Teach for America Teachers Outperform Colleagues, Study Reveals
PRINCETON, N.J.
Students of Teach for America (TFA) teachers outscored their schoolmates on math achievement tests and matched their average performance in reading, according to a national study of the program recently released by Mathematica Policy Research Inc.
The study compared the performance of corps members from Teach for America — which since 1990 has recruited more than 10,000 recent liberal arts college graduates to teach in urban and rural low-income communities — to that of other novice and veteran teachers in the same elementary schools.
The study reveals that after a single school year, students of TFA teachers outscored a randomized control group of non-TFA teachers’ students by three percentile points on the math portion of the Iowa Test of Basic Skills — the equivalent of one extra month of math achievement. On the reading portion of the test, the average gain in test scores of TFA students was nearly identical to that of control students.

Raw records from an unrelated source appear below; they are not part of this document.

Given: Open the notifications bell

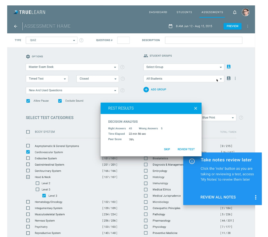Looking at the screenshot, I should [x=235, y=12].
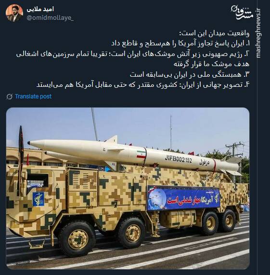Open the missile truck photo
Viewport: 270px width, 275px height.
click(x=128, y=188)
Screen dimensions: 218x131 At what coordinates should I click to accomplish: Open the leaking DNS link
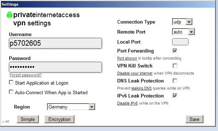[x=141, y=88]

“TFA teachers not only had more success than other novice teachers but they had more success than teachers with an average of six years of experience in the classroom,” says Paul Decker, vice president and director of human services research at Mathematica and principal investigator for the research effort.
The study is based on a large national sample, including nearly 2,000 elementary school students in 100 classrooms in 17 schools in six geographical high-poverty areas — Baltimore, Chicago, Houston, Los Angeles (Compton), New Orleans and the Mississippi Delta. In each school, students in the study were randomly assigned to either TFA teachers or control group teachers in the same grades. Student performance was measured at the beginning and end of the 2002-2003 academic year.